Complexity metric of waterborne traffic flow based on Lempel-Ziv algorithm and TOPSIS

In order to quantitatively analyze and classify waterborne traffic flow complexity, a method of waterborne traffic flow complexity metric was proposed based on Lempel-Ziv algorithm and TOPSIS (technique for order preference by similarity to an ideal solution). Firstly, Lempel-Ziv algorithm was used to obtain the complexity eigenvalues of measured time sequences of waterborne traffic flow and other compared sequences (periodic sequence, logistic sequence, Henon sequence and random sequence). Secondly, the close degree of each sequence was calculated by using TOPSIS. The class of complexity was divided by those close degrees of compared sequences. At last, the complexity degree of each sequence was represented by close degrees of time sequences of waterborne traffic flow and the complexity class. This complexity metric was carried out on the waterborne traffic flow of south channel of the Yangtze River. Calculation result shows that the correlation coefficient of complexity close degree of waterborne ship traffic flow is 0.6981 with the number of ship traffic accidents, and 0.7692 with the downside traffic flow of standard ships, respectively.
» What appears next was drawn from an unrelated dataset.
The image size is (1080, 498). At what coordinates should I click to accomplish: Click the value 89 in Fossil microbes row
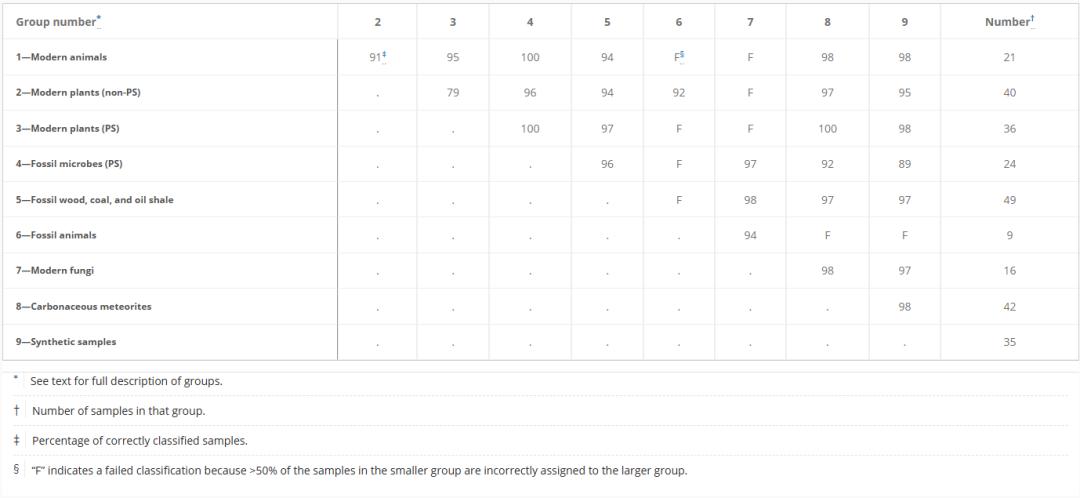point(904,164)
The change trend is basically consistent, so the complexity close degree can reflect the complexity of waterborne ship traffic flow. The close degrees of periodic sequence and random sequence are 0.0001 and 0.9999, respectively. Meanwhile, the close degrees of logistic sequence and Henon sequence are 0.4492 and 0.5377, respectively. The close degrees of logistic sequence and Henon sequence are greater than periodic sequence and and less than random sequence. The close degrees of waterborne traffic flow from July to November in 2013 are 0.8280, 0.8527, 0.8565, 0.8237 and 0.8107, respectively, the complexity of waterborne traffic flow is basically consistent. The values of waterborne traffic flow are far greater than those of periodic sequence, locate between the values of Henon sequence and random sequence, and are closer to the value of random sequence, which shows that the waterborne traffic system is neither periodic nor completely stochastic. The complexity class of time sequence of waterborne traffic flow is Level 1, showing high complexity.